*Task details*:
Quote the material below from the line containing "Describe the element" through its final line, both included, reproducing the text verbatim. Omit the pictures from your answer.

++++ Data to examine

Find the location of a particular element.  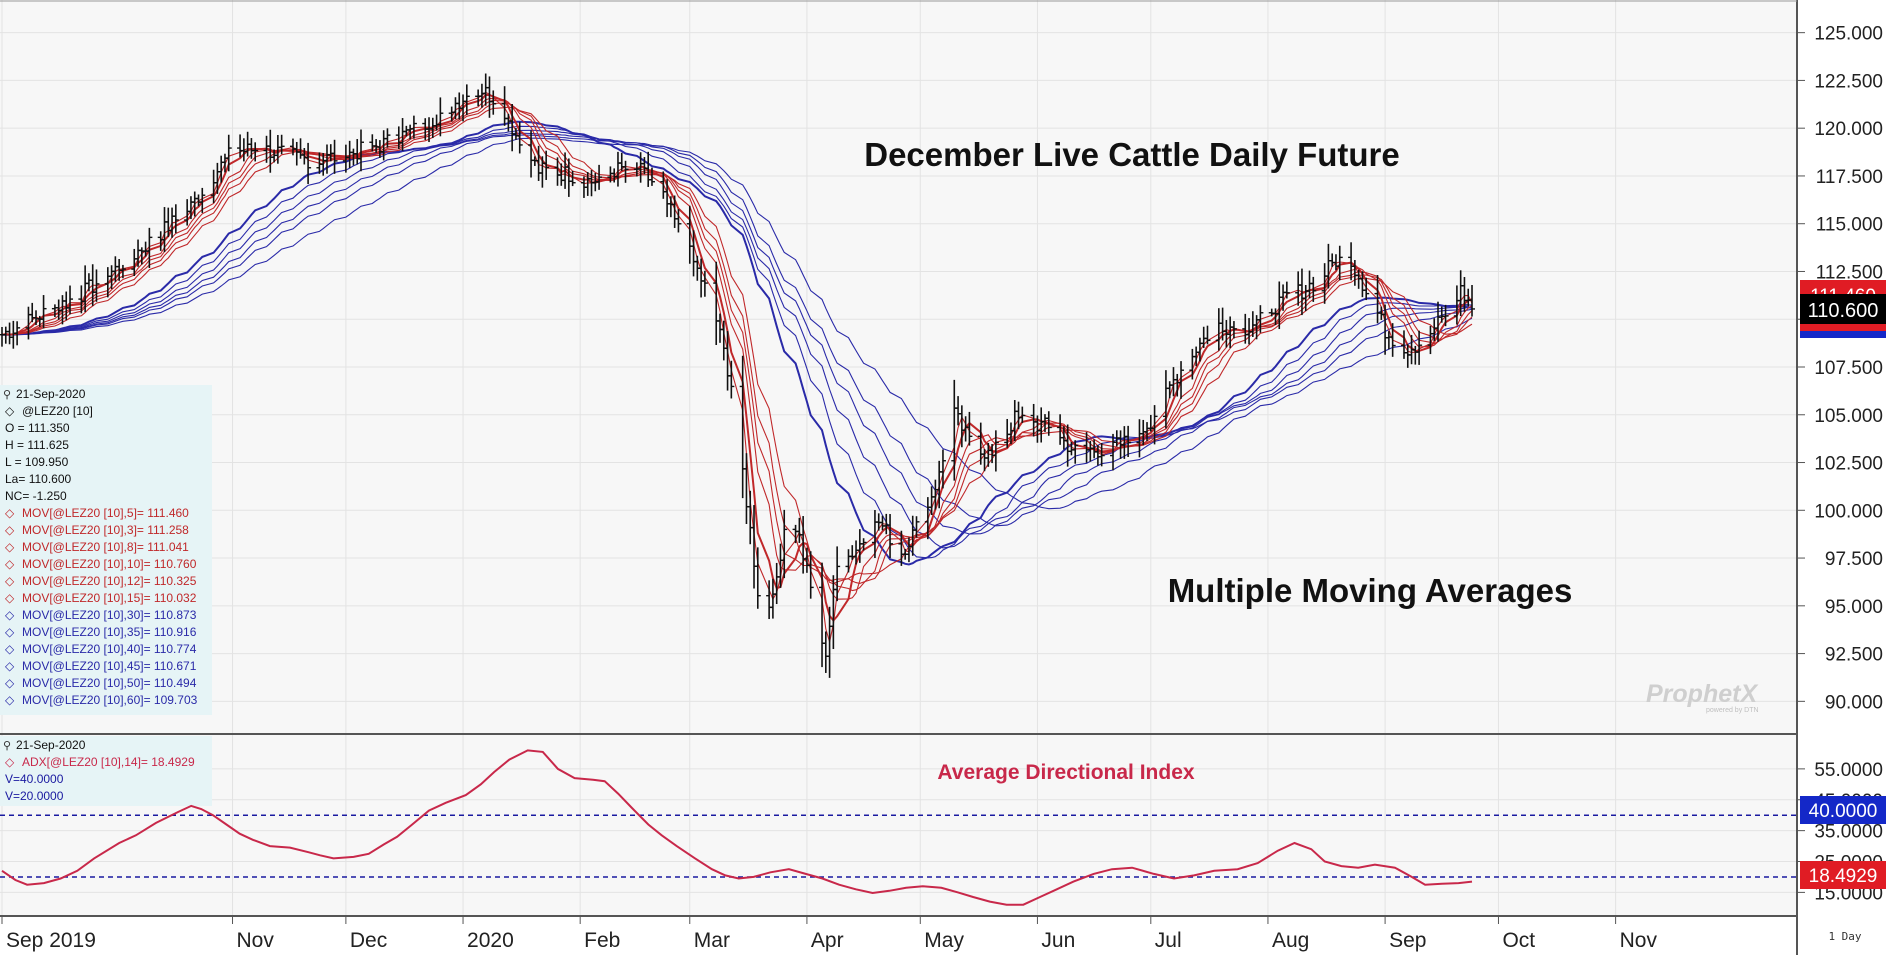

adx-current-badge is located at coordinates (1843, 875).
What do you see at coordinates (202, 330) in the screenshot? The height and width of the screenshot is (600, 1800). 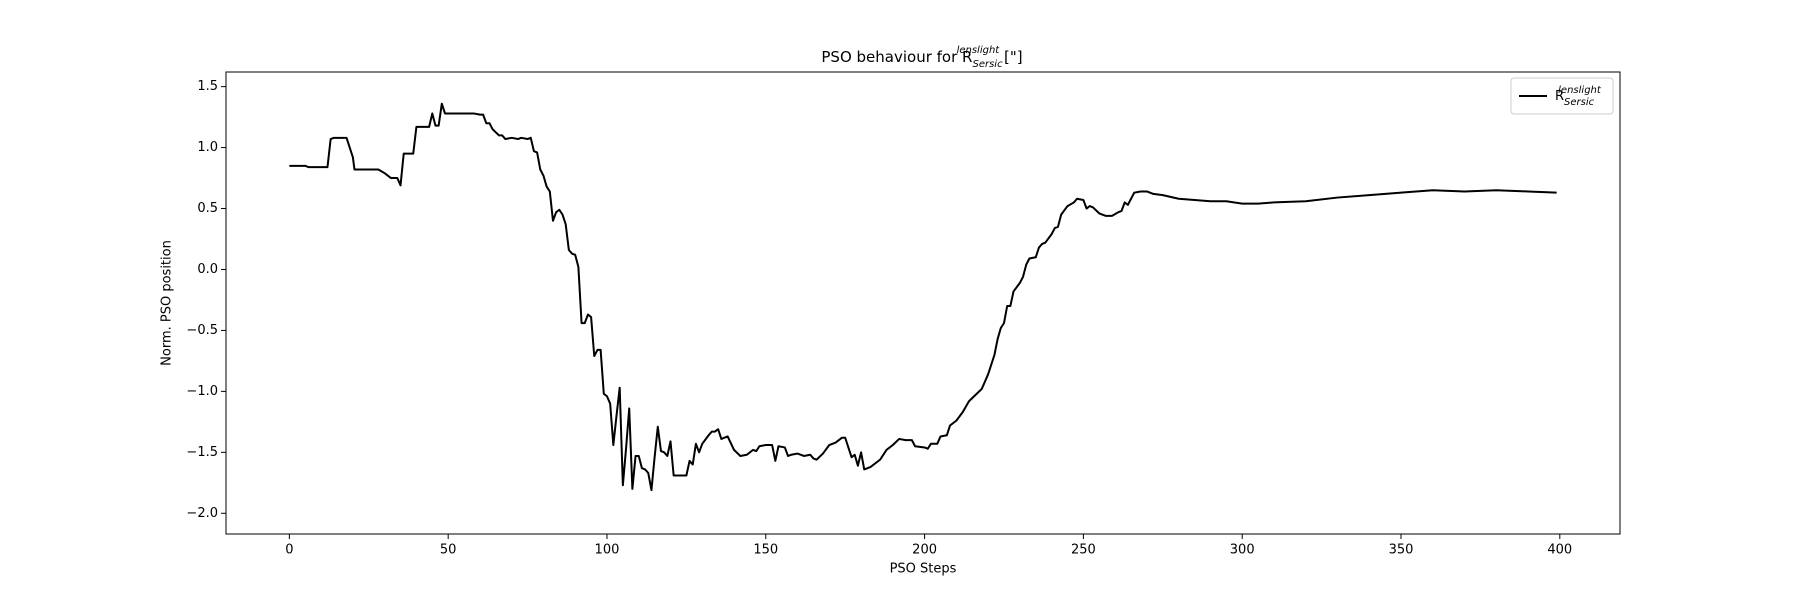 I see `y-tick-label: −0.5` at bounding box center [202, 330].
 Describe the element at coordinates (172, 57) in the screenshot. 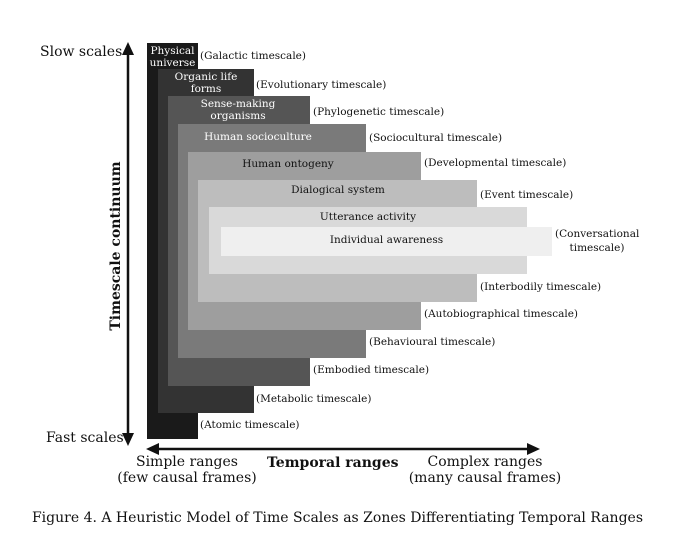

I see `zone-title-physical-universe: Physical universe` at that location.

++++++++

*Task answer*:
 Describe the element at coordinates (172, 57) in the screenshot. 

I see `zone-title-physical-universe: Physical universe` at that location.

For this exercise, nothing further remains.